Consigne —
Reprenez mot pour mot l'ensemble des entrées ci-dessous, en omettant les images.

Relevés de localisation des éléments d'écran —

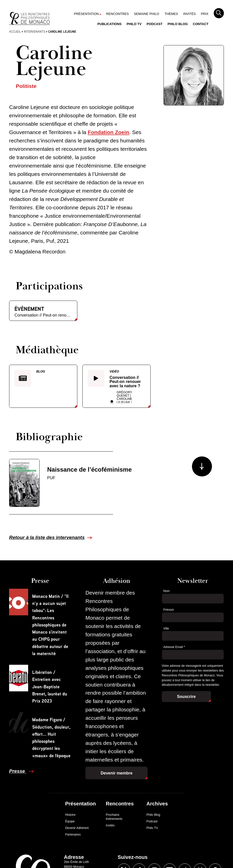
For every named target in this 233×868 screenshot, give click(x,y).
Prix (205, 14)
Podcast (154, 24)
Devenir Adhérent (77, 828)
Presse (18, 771)
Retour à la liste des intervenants (47, 537)
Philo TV (134, 24)
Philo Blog (178, 24)
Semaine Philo (146, 14)
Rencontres (117, 14)
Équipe (70, 821)
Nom (166, 591)
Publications (109, 24)
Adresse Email (174, 647)
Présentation (86, 14)
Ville (166, 628)
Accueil (15, 31)
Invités (189, 14)
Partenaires (73, 834)
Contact (200, 24)
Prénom (169, 610)
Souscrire (186, 696)
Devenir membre (116, 773)
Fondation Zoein (108, 132)
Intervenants (34, 31)
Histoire (70, 815)
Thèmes (171, 14)
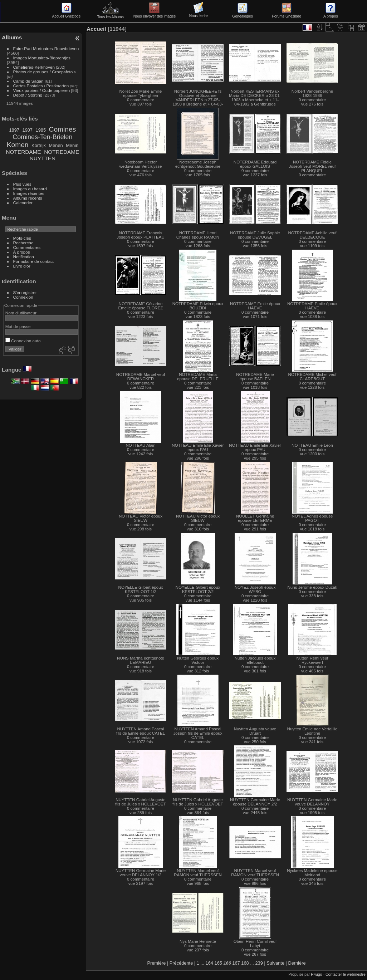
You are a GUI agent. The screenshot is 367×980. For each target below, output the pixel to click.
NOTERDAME (23, 152)
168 (245, 963)
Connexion (23, 297)
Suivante (275, 963)
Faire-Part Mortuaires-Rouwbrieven (46, 48)
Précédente (181, 963)
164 (210, 963)
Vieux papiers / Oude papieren (41, 90)
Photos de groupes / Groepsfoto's (44, 72)
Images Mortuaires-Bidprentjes (42, 58)
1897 (14, 130)
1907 (27, 130)
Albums (12, 37)
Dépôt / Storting (28, 95)
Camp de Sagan (29, 81)
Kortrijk (38, 145)
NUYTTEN (43, 158)
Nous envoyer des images (154, 14)
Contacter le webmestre (345, 974)
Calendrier (23, 202)
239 (259, 963)
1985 (41, 130)
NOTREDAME (62, 152)
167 (236, 963)
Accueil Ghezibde (67, 14)
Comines (62, 129)
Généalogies (242, 14)
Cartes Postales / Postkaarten (41, 86)
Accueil (96, 29)
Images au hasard (30, 189)
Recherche (23, 243)
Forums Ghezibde (287, 14)
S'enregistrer (25, 292)
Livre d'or (22, 266)
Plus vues (22, 184)
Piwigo (316, 974)
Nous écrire (199, 14)
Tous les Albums (110, 15)
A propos (330, 14)
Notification (24, 256)
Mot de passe (18, 326)
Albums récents (28, 198)
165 (218, 963)
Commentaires (27, 247)
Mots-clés (22, 238)
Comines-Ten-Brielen (42, 137)
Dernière (297, 963)
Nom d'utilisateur (21, 313)
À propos (22, 252)
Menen (56, 145)
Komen (17, 145)
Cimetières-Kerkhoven (34, 67)
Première (156, 963)
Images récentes (29, 193)
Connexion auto (23, 340)
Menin (72, 145)
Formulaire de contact (33, 261)
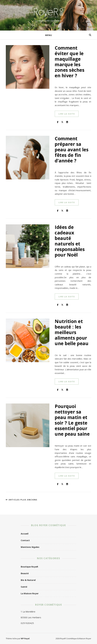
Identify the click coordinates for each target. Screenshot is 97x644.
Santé (24, 587)
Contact (25, 540)
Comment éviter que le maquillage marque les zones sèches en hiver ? (70, 62)
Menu (48, 35)
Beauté (25, 573)
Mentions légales (30, 547)
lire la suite (67, 114)
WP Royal (25, 638)
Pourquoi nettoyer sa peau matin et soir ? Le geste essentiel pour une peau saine (72, 420)
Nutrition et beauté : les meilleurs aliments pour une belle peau (72, 332)
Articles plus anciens (21, 500)
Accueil (24, 534)
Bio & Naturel (28, 580)
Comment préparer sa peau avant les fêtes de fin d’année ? (72, 150)
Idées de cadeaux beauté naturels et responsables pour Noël (70, 241)
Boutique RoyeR (29, 566)
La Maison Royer (30, 593)
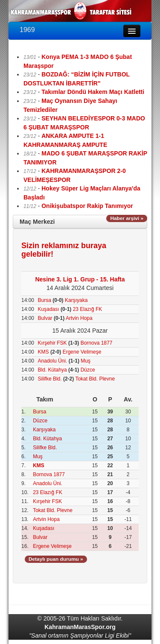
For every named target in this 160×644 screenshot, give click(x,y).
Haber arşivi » (127, 218)
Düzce (88, 370)
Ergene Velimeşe (82, 352)
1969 (27, 29)
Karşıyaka (76, 300)
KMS (44, 352)
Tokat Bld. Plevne (95, 379)
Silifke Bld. (50, 379)
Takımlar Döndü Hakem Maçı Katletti (93, 92)
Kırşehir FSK (52, 343)
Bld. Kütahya (52, 370)
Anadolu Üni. (52, 361)
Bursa (44, 300)
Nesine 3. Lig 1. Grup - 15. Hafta (80, 279)
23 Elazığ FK (87, 309)
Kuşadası (49, 309)
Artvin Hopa (79, 318)
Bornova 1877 (96, 343)
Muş (85, 361)
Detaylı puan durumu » (56, 559)
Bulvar (45, 318)
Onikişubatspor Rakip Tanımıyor (87, 206)
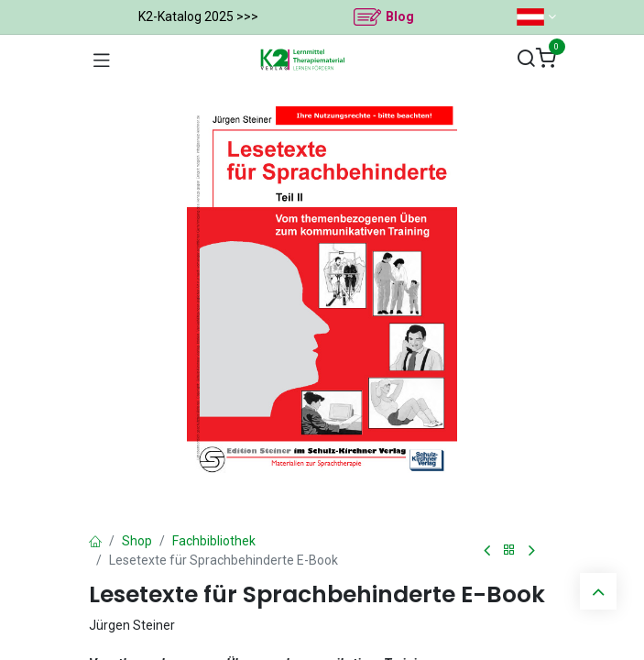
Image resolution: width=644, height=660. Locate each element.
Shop (136, 541)
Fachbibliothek (213, 541)
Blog (399, 16)
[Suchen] (526, 59)
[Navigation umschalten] (102, 60)
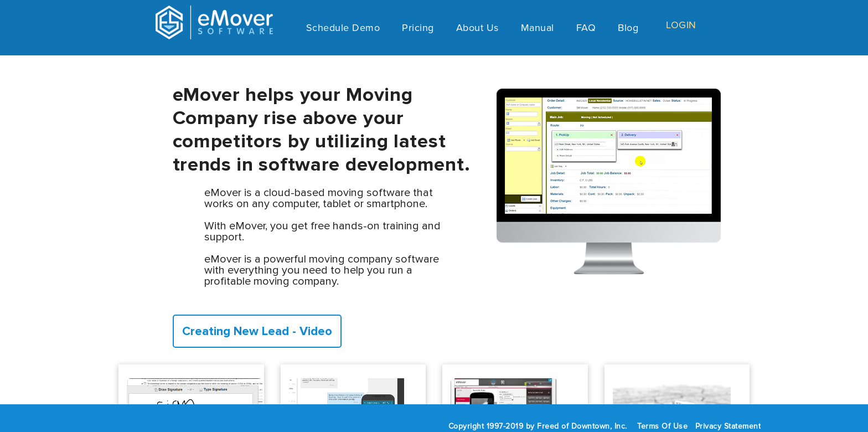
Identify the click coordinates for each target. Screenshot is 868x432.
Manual (538, 29)
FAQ (586, 29)
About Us (477, 29)
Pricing (418, 29)
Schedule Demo (343, 29)
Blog (628, 29)
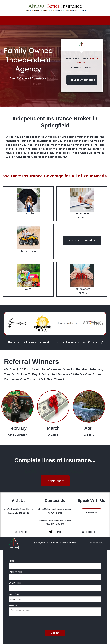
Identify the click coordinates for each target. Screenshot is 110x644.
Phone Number (15, 572)
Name (11, 561)
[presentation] (30, 623)
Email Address (15, 583)
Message (12, 605)
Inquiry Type (14, 594)
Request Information (82, 80)
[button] (55, 20)
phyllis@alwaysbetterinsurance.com (55, 509)
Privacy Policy (96, 543)
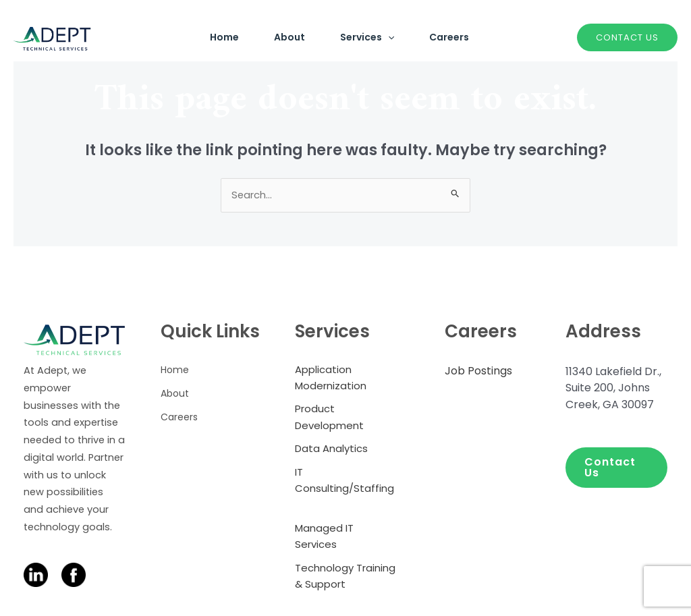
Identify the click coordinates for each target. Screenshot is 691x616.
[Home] (175, 370)
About (279, 37)
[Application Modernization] (346, 379)
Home (206, 37)
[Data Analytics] (331, 450)
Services (365, 37)
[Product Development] (346, 418)
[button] (616, 468)
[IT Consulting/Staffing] (346, 491)
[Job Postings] (478, 372)
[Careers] (179, 416)
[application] (386, 37)
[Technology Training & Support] (346, 579)
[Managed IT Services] (346, 539)
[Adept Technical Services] (52, 36)
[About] (175, 393)
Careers (455, 37)
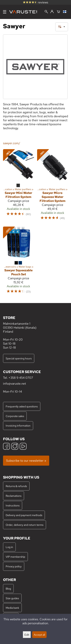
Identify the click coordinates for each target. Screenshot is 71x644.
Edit (27, 634)
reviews (35, 2)
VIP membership (15, 556)
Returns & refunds (16, 486)
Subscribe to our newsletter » (26, 460)
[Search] (46, 12)
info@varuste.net (14, 384)
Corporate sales (15, 416)
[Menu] (4, 12)
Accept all (39, 634)
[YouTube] (23, 447)
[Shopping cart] (58, 12)
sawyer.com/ (11, 143)
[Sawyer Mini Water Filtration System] (18, 186)
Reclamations (13, 496)
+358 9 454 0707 (21, 378)
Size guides (12, 598)
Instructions (12, 505)
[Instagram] (15, 447)
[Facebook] (6, 447)
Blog (8, 588)
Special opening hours (19, 358)
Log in (9, 547)
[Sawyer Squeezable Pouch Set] (18, 262)
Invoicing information (18, 426)
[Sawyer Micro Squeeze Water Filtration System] (53, 186)
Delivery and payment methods (24, 515)
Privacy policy (14, 566)
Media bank (12, 608)
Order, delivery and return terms (24, 525)
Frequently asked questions (22, 406)
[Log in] (52, 12)
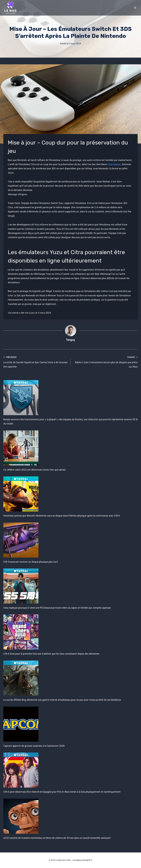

Corrigé —
For every named target in this 233×868 screenshot, give click(x,y).
Prix (205, 14)
Podcast (154, 24)
Devenir Adhérent (77, 828)
Presse (18, 771)
Retour à la liste des intervenants (47, 537)
Philo TV (134, 24)
Philo Blog (178, 24)
Semaine Philo (146, 14)
Rencontres (117, 14)
Équipe (70, 821)
Nom (166, 591)
Publications (109, 24)
Adresse Email (174, 647)
Présentation (86, 14)
Ville (166, 628)
Accueil (15, 31)
Invités (189, 14)
Partenaires (73, 834)
Contact (200, 24)
Prénom (169, 610)
Souscrire (186, 696)
Devenir membre (116, 773)
Fondation Zoein (108, 132)
Intervenants (34, 31)
Histoire (70, 815)
Thèmes (171, 14)
You are a GUI agent. The screenshot is 367×980. For each target below, output the pixel to click.
NOTERDAME (23, 152)
168 (245, 963)
Connexion (23, 297)
Suivante (275, 963)
Faire-Part Mortuaires-Rouwbrieven (46, 48)
Précédente (181, 963)
164 (210, 963)
Vieux papiers / Oude papieren (41, 90)
Photos de groupes / Groepsfoto's (44, 72)
Images Mortuaires-Bidprentjes (42, 58)
1897 (14, 130)
1907 (27, 130)
Albums (12, 37)
Dépôt / Storting (28, 95)
Camp de Sagan (29, 81)
Kortrijk (38, 145)
NUYTTEN (43, 158)
Nous envoyer des images (154, 14)
Contacter le webmestre (345, 974)
Calendrier (23, 202)
239 (259, 963)
1985 (41, 130)
NOTREDAME (62, 152)
167 (236, 963)
Accueil Ghezibde (67, 14)
Comines (62, 129)
Généalogies (242, 14)
Cartes Postales / Postkaarten (41, 86)
Accueil (96, 29)
Images au hasard (30, 189)
Recherche (23, 243)
Forums Ghezibde (287, 14)
S'enregistrer (25, 292)
Livre d'or (22, 266)
Plus vues (22, 184)
Piwigo (316, 974)
Nous écrire (199, 14)
Tous les Albums (110, 15)
A propos (330, 14)
Notification (24, 256)
Mot de passe (18, 326)
Albums récents (28, 198)
165 (218, 963)
Commentaires (27, 247)
Mots-clés (22, 238)
Comines-Ten-Brielen (42, 137)
Dernière (297, 963)
Nom d'utilisateur (21, 313)
À propos (22, 252)
Menen (56, 145)
Komen (17, 145)
Cimetières-Kerkhoven (34, 67)
Première (156, 963)
Images récentes (29, 193)
Connexion auto (23, 340)
Menin (72, 145)
Formulaire de contact (33, 261)
Identify the click coordinates for each target. Screenshot is 97x644.
Santé (24, 587)
Contact (25, 540)
Comment éviter que le maquillage marque les zones sèches en hiver ? (70, 62)
Menu (48, 35)
Beauté (25, 573)
Mentions légales (30, 547)
lire la suite (67, 114)
WP Royal (25, 638)
Pourquoi nettoyer sa peau matin et soir ? Le geste essentiel pour une peau saine (72, 420)
Nutrition et beauté : les meilleurs aliments pour une belle peau (72, 332)
Articles plus anciens (21, 500)
Accueil (24, 534)
Bio & Naturel (28, 580)
Comment préparer sa peau avant les fêtes de fin d’année ? (72, 150)
Idées de cadeaux beauté naturels et responsables pour Noël (70, 241)
Boutique RoyeR (29, 566)
La Maison Royer (30, 593)
For every named target in this 160×644 screenshot, give click(x,y).
Haber arşivi » (127, 218)
Düzce (88, 370)
Ergene Velimeşe (82, 352)
1969 (27, 29)
Karşıyaka (76, 300)
KMS (44, 352)
Tokat Bld. Plevne (95, 379)
Silifke Bld. (50, 379)
Takımlar Döndü Hakem Maçı Katletti (93, 92)
Kırşehir FSK (52, 343)
Bld. Kütahya (52, 370)
Anadolu Üni. (52, 361)
Bursa (44, 300)
Nesine 3. Lig 1. Grup - 15. Hafta (80, 279)
23 Elazığ FK (87, 309)
Kuşadası (49, 309)
Artvin Hopa (79, 318)
Bornova 1877 (96, 343)
Muş (85, 361)
Detaylı puan durumu » (56, 559)
Bulvar (45, 318)
Onikişubatspor Rakip Tanımıyor (87, 206)
Image resolution: width=644, height=660. Locate each element.
Shop (136, 541)
Fachbibliothek (213, 541)
Blog (399, 16)
[Suchen] (526, 59)
[Navigation umschalten] (102, 60)
Identify the click coordinates for each target. Screenshot is 868x432.
Manual (538, 29)
FAQ (586, 29)
About Us (477, 29)
Pricing (418, 29)
Schedule Demo (343, 29)
Blog (628, 29)
Identify the click coordinates for each target. Screenshot is 110x644.
Phone Number (15, 572)
Name (11, 561)
[presentation] (30, 623)
Email Address (15, 583)
Message (12, 605)
Inquiry Type (14, 594)
Request Information (82, 80)
[button] (55, 20)
phyllis@alwaysbetterinsurance.com (55, 509)
Privacy Policy (96, 543)
Identify the click coordinates for each target. Screenshot is 691x616.
[Home] (175, 370)
About (279, 37)
[Application Modernization] (346, 379)
Home (206, 37)
[Data Analytics] (331, 450)
Services (365, 37)
[Product Development] (346, 418)
[button] (616, 468)
[IT Consulting/Staffing] (346, 491)
[Job Postings] (478, 372)
[Careers] (179, 416)
[application] (386, 37)
[Technology Training & Support] (346, 579)
[Managed IT Services] (346, 539)
[Adept Technical Services] (52, 36)
[About] (175, 393)
Careers (455, 37)
Identify the click coordinates for each target. Screenshot is 71x644.
Edit (27, 634)
reviews (35, 2)
VIP membership (15, 556)
Returns & refunds (16, 486)
Subscribe to our newsletter » (26, 460)
[Search] (46, 12)
info@varuste.net (14, 384)
Corporate sales (15, 416)
[Menu] (4, 12)
Accept all (39, 634)
[YouTube] (23, 447)
[Shopping cart] (58, 12)
sawyer.com/ (11, 143)
[Sawyer Mini Water Filtration System] (18, 186)
Reclamations (13, 496)
+358 9 454 0707 (21, 378)
Size guides (12, 598)
Instructions (12, 505)
[Instagram] (15, 447)
[Facebook] (6, 447)
Blog (8, 588)
Special opening hours (19, 358)
Log in (9, 547)
[Sawyer Squeezable Pouch Set] (18, 262)
Invoicing information (18, 426)
[Sawyer Micro Squeeze Water Filtration System] (53, 186)
Delivery and payment methods (24, 515)
Privacy policy (14, 566)
Media bank (12, 608)
Order, delivery and return terms (24, 525)
Frequently asked questions (22, 406)
[Log in] (52, 12)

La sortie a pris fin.